# What you need to do
Reproduce the data below in full. Nothing should differ from the original.

***** Provided information

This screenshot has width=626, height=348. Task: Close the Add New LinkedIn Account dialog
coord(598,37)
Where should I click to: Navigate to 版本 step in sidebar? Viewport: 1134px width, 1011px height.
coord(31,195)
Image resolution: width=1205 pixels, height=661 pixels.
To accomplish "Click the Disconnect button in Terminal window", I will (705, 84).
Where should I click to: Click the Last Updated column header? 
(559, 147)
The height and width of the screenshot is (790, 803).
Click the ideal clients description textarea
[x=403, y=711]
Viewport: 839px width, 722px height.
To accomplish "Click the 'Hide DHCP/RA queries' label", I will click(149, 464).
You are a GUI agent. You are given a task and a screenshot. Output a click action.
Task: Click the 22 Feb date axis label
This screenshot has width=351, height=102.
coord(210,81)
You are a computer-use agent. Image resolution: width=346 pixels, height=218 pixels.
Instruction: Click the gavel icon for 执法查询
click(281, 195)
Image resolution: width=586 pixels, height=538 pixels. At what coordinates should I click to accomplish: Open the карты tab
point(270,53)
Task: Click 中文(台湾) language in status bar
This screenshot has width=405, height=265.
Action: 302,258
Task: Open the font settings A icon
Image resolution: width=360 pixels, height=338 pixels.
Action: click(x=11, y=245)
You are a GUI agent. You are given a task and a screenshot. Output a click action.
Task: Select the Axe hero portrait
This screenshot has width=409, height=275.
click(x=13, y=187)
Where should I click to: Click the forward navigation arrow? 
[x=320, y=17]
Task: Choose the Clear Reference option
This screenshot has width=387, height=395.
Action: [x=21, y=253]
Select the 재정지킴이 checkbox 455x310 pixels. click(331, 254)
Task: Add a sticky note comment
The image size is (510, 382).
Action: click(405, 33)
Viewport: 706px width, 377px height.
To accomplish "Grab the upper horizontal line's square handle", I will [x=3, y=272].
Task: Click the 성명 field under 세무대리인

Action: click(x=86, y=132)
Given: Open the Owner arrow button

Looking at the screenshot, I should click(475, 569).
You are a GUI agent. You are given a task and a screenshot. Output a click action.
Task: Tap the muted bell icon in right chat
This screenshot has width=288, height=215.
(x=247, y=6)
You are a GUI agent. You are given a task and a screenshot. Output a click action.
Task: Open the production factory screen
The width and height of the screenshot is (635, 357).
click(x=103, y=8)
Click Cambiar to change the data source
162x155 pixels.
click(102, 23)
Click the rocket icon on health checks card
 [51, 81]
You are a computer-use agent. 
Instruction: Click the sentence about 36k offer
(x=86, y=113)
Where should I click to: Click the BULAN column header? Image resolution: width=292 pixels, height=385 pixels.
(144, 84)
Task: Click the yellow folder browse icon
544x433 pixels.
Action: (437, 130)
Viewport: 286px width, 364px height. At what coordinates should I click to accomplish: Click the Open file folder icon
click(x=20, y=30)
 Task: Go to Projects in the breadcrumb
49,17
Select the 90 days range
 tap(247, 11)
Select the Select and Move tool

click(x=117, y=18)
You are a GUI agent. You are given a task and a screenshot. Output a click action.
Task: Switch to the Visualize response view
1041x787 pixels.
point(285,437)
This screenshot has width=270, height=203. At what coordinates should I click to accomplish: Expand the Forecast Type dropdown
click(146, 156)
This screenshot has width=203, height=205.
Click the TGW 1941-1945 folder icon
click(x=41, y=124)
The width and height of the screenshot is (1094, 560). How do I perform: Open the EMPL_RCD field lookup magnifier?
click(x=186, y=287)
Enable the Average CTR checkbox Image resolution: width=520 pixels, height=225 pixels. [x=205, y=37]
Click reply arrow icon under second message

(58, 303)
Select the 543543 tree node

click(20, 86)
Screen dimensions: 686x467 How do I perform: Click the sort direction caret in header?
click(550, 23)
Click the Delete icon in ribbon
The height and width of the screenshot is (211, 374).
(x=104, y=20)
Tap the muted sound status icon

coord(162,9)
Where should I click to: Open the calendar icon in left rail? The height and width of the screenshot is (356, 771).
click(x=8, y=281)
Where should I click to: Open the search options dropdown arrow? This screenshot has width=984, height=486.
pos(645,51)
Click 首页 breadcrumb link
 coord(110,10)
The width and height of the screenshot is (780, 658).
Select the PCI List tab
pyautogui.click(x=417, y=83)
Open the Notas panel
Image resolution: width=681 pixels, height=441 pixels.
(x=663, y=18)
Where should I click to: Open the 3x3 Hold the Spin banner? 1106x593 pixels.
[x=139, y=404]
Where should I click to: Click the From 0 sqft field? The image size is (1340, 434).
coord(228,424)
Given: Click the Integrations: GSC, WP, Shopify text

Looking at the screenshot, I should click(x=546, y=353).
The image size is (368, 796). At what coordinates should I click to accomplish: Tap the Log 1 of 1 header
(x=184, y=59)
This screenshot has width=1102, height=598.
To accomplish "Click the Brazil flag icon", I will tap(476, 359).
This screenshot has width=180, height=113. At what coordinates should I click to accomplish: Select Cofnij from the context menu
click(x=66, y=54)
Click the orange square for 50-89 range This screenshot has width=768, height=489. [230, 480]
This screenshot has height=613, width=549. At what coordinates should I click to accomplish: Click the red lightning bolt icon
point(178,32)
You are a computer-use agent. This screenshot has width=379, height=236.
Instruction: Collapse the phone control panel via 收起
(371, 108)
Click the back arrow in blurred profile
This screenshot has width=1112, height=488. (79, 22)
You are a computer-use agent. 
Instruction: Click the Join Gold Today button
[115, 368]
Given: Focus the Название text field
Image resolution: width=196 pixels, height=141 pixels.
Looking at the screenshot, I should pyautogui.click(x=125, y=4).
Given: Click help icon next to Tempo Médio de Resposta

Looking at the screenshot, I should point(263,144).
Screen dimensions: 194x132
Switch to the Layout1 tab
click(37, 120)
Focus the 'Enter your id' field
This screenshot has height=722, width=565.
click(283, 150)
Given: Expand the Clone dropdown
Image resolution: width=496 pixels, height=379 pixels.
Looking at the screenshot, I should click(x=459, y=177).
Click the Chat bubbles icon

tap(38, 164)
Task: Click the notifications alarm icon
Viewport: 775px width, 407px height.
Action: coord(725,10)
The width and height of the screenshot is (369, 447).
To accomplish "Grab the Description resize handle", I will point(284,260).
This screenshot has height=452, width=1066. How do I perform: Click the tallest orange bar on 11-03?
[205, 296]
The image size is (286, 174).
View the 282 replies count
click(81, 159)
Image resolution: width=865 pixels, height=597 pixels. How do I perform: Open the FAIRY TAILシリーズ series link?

**********

# Exercise result
This screenshot has width=626, height=348. Task: Close the Add New LinkedIn Account dialog
coord(598,37)
Where should I click to: Navigate to 版本 step in sidebar? Viewport: 1134px width, 1011px height.
coord(31,195)
Image resolution: width=1205 pixels, height=661 pixels.
To accomplish "Click the Disconnect button in Terminal window", I will (705, 84).
Where should I click to: Click the Last Updated column header? 
(559, 147)
The height and width of the screenshot is (790, 803).
Click the ideal clients description textarea
[x=403, y=711]
Viewport: 839px width, 722px height.
To accomplish "Click the 'Hide DHCP/RA queries' label", I will click(149, 464).
You are a GUI agent. You are given a task and a screenshot. Output a click action.
Task: Click the 22 Feb date axis label
This screenshot has width=351, height=102.
coord(210,81)
You are a computer-use agent. Image resolution: width=346 pixels, height=218 pixels.
Instruction: Click the gavel icon for 执法查询
click(281, 195)
Image resolution: width=586 pixels, height=538 pixels. At what coordinates should I click to accomplish: Open the карты tab
point(270,53)
Task: Click 中文(台湾) language in status bar
This screenshot has width=405, height=265.
Action: 302,258
Task: Open the font settings A icon
Image resolution: width=360 pixels, height=338 pixels.
Action: click(x=11, y=245)
You are a GUI agent. You are given a task and a screenshot. Output a click action.
Task: Select the Axe hero portrait
This screenshot has width=409, height=275.
click(x=13, y=187)
Where should I click to: Click the forward navigation arrow? 
[x=320, y=17]
Task: Choose the Clear Reference option
This screenshot has width=387, height=395.
Action: [x=21, y=253]
Select the 재정지킴이 checkbox 455x310 pixels. click(331, 254)
Task: Add a sticky note comment
The image size is (510, 382).
Action: click(405, 33)
Viewport: 706px width, 377px height.
To accomplish "Grab the upper horizontal line's square handle", I will [x=3, y=272].
Task: Click the 성명 field under 세무대리인

Action: click(x=86, y=132)
Given: Open the Owner arrow button

Looking at the screenshot, I should click(475, 569).
You are a GUI agent. You are given a task and a screenshot. Output a click action.
Task: Tap the muted bell icon in right chat
This screenshot has width=288, height=215.
(x=247, y=6)
You are a GUI agent. You are given a task and a screenshot. Output a click action.
Task: Open the production factory screen
The width and height of the screenshot is (635, 357).
click(x=103, y=8)
Click Cambiar to change the data source
162x155 pixels.
click(102, 23)
Click the rocket icon on health checks card
 [51, 81]
You are a computer-use agent. 
Instruction: Click the sentence about 36k offer
(x=86, y=113)
Where should I click to: Click the BULAN column header? Image resolution: width=292 pixels, height=385 pixels.
(144, 84)
Task: Click the yellow folder browse icon
544x433 pixels.
Action: (437, 130)
Viewport: 286px width, 364px height. At what coordinates should I click to accomplish: Click the Open file folder icon
click(x=20, y=30)
 Task: Go to Projects in the breadcrumb
49,17
Select the 90 days range
 tap(247, 11)
Select the Select and Move tool

click(x=117, y=18)
You are a GUI agent. You are given a task and a screenshot. Output a click action.
Task: Switch to the Visualize response view
1041x787 pixels.
point(285,437)
This screenshot has width=270, height=203. At what coordinates should I click to accomplish: Expand the Forecast Type dropdown
click(146, 156)
This screenshot has width=203, height=205.
Click the TGW 1941-1945 folder icon
click(x=41, y=124)
The width and height of the screenshot is (1094, 560). How do I perform: Open the EMPL_RCD field lookup magnifier?
click(x=186, y=287)
Enable the Average CTR checkbox Image resolution: width=520 pixels, height=225 pixels. [x=205, y=37]
Click reply arrow icon under second message

(58, 303)
Select the 543543 tree node

click(20, 86)
Screen dimensions: 686x467 How do I perform: Click the sort direction caret in header?
click(550, 23)
Click the Delete icon in ribbon
The height and width of the screenshot is (211, 374).
(x=104, y=20)
Tap the muted sound status icon

coord(162,9)
Where should I click to: Open the calendar icon in left rail? The height and width of the screenshot is (356, 771).
click(x=8, y=281)
Where should I click to: Open the search options dropdown arrow? This screenshot has width=984, height=486.
pos(645,51)
Click 首页 breadcrumb link
 coord(110,10)
The width and height of the screenshot is (780, 658).
Select the PCI List tab
pyautogui.click(x=417, y=83)
Open the Notas panel
Image resolution: width=681 pixels, height=441 pixels.
(x=663, y=18)
Where should I click to: Open the 3x3 Hold the Spin banner? 1106x593 pixels.
[x=139, y=404]
Where should I click to: Click the From 0 sqft field? The image size is (1340, 434).
coord(228,424)
Given: Click the Integrations: GSC, WP, Shopify text

Looking at the screenshot, I should click(x=546, y=353).
The image size is (368, 796). At what coordinates should I click to accomplish: Tap the Log 1 of 1 header
(x=184, y=59)
This screenshot has width=1102, height=598.
To accomplish "Click the Brazil flag icon", I will tap(476, 359).
This screenshot has width=180, height=113. At what coordinates should I click to accomplish: Select Cofnij from the context menu
click(x=66, y=54)
Click the orange square for 50-89 range This screenshot has width=768, height=489. [230, 480]
This screenshot has height=613, width=549. At what coordinates should I click to accomplish: Click the red lightning bolt icon
point(178,32)
You are a computer-use agent. This screenshot has width=379, height=236.
Instruction: Collapse the phone control panel via 收起
(371, 108)
Click the back arrow in blurred profile
This screenshot has width=1112, height=488. (79, 22)
You are a computer-use agent. 
Instruction: Click the Join Gold Today button
[115, 368]
Given: Focus the Название text field
Image resolution: width=196 pixels, height=141 pixels.
Looking at the screenshot, I should pyautogui.click(x=125, y=4).
Given: Click help icon next to Tempo Médio de Resposta

Looking at the screenshot, I should point(263,144).
Screen dimensions: 194x132
Switch to the Layout1 tab
click(37, 120)
Focus the 'Enter your id' field
This screenshot has height=722, width=565.
click(283, 150)
Given: Expand the Clone dropdown
Image resolution: width=496 pixels, height=379 pixels.
Looking at the screenshot, I should click(x=459, y=177).
Click the Chat bubbles icon

tap(38, 164)
Task: Click the notifications alarm icon
Viewport: 775px width, 407px height.
Action: coord(725,10)
The width and height of the screenshot is (369, 447).
To accomplish "Grab the Description resize handle", I will point(284,260).
This screenshot has height=452, width=1066. How do I perform: Click the tallest orange bar on 11-03?
[205, 296]
The image size is (286, 174).
View the 282 replies count
click(81, 159)
Image resolution: width=865 pixels, height=597 pixels. How do I perform: Open the FAIRY TAILシリーズ series link?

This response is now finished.